计算机科学与探索 ›› 2023, Vol. 17 ›› Issue (1): 154-165.DOI: 10.3778/j.issn.1673-9418.2111121

• 图形·图像 • 上一篇    下一篇

坐标注意力特征金字塔的显著性目标检测算法

王剑哲,吴秦   

  1. 1. 江南大学 人工智能与计算机学院,江苏 无锡 214122
    2. 江南大学 江苏省模式识别与计算智能工程实验室,江苏 无锡 214122
  • 出版日期:2023-01-01 发布日期:2023-01-01

Salient Object Detection Based on Coordinate Attention Feature Pyramid

WANG Jianzhe, WU Qin   

  1. 1. School of Artificial Intelligence and Computer Science, Jiangnan University, Wuxi, Jiangsu 214122, China
    2. Jiangsu Provincial Engineering Laboratory of Pattern Recognition and Computational Intelligence, Jiangnan University, Wuxi, Jiangsu 214122, China
  • Online:2023-01-01 Published:2023-01-01

摘要: 显著性目标检测旨在获取图像中的视觉显著目标,是计算机视觉领域的重要研究内容。相比传统手工提取特征的方法,基于全卷积神经网络的方法已在这一领域展现出强大优势。然而,显著性目标检测仍然存在一些问题。复杂场景下,背景中可能存在一些易被误判为显著目标的噪声,导致检测性能下降。另外,当显著目标轮廓较为复杂时,边界像素点的检测也变得较为困难。为了解决这些问题,提出一种坐标注意力特征金字塔的显著性目标检测算法。采用基于特征金字塔的网络结构,提取显著目标中不同层次的特征,并设计特征细化模块以实现不同层次特征的有效融合。为解决背景误判问题,采用坐标注意力模块,增大显著性区域权重的同时,抑制背景噪声。对于边界复杂问题,设计边界感知损失函数并结合多层次监督方法,帮助网络更加关注边界像素点,生成边界清晰的高质量显著图。在五个常用显著性目标检测数据集上的实验结果表明,该算法在五种评价指标上均取得较优的检测结果。

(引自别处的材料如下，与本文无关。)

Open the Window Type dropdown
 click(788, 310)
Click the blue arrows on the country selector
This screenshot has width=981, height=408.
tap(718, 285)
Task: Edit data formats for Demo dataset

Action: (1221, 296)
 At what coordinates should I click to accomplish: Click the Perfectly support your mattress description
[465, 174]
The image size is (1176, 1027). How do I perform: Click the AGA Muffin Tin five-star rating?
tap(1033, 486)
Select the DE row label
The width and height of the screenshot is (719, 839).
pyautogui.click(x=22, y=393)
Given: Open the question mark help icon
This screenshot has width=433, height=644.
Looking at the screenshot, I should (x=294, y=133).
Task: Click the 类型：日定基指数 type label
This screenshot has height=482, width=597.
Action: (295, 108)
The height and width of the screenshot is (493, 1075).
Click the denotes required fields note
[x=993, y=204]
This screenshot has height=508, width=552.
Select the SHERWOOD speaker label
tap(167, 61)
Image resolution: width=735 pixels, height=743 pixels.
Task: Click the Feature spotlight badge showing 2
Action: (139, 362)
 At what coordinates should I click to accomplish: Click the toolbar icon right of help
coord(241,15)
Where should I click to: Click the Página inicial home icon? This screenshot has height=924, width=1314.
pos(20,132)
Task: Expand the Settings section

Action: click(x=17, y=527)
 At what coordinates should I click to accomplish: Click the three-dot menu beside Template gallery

关键词: 显著性目标检测, 深度学习, 坐标注意力, 特征金字塔, 边界感知

Abstract: Salient object detection aims to obtain visually salient objects in images and is an important element in the field of computer vision. Compared with traditional manual feature extraction methods, full convolutional neural network-based methods have shown powerful advantages. However, salient object detection still has some problems. In complex scenes, there may be some noises in the background, which can be easily mistaken as salient objects, leading to the degradation of detection performance. In addition, it is difficult to detect the boundary pixels when the salient object contour is complex. To solve these problems, this paper proposes a salient object detection algorithm based on coordinate attention feature pyramid. A feature pyramid network is used to extract features at different levels and a feature refinement module is designed to achieve fusion of feature at different levels. To solve the problem of background misjudgment, the model adopts coordinate attention mechanism to increase the weight of saliency regions and suppress background noise. For boundary complexity problem, a boundary pixel awareness loss is designed and combined with multi-level supervision to help the network pay more attention to the boundary pixels and generate high-quality saliency maps. Experimental results on five common datasets show that the algorithm achieves better detection performance on five evaluation metrics.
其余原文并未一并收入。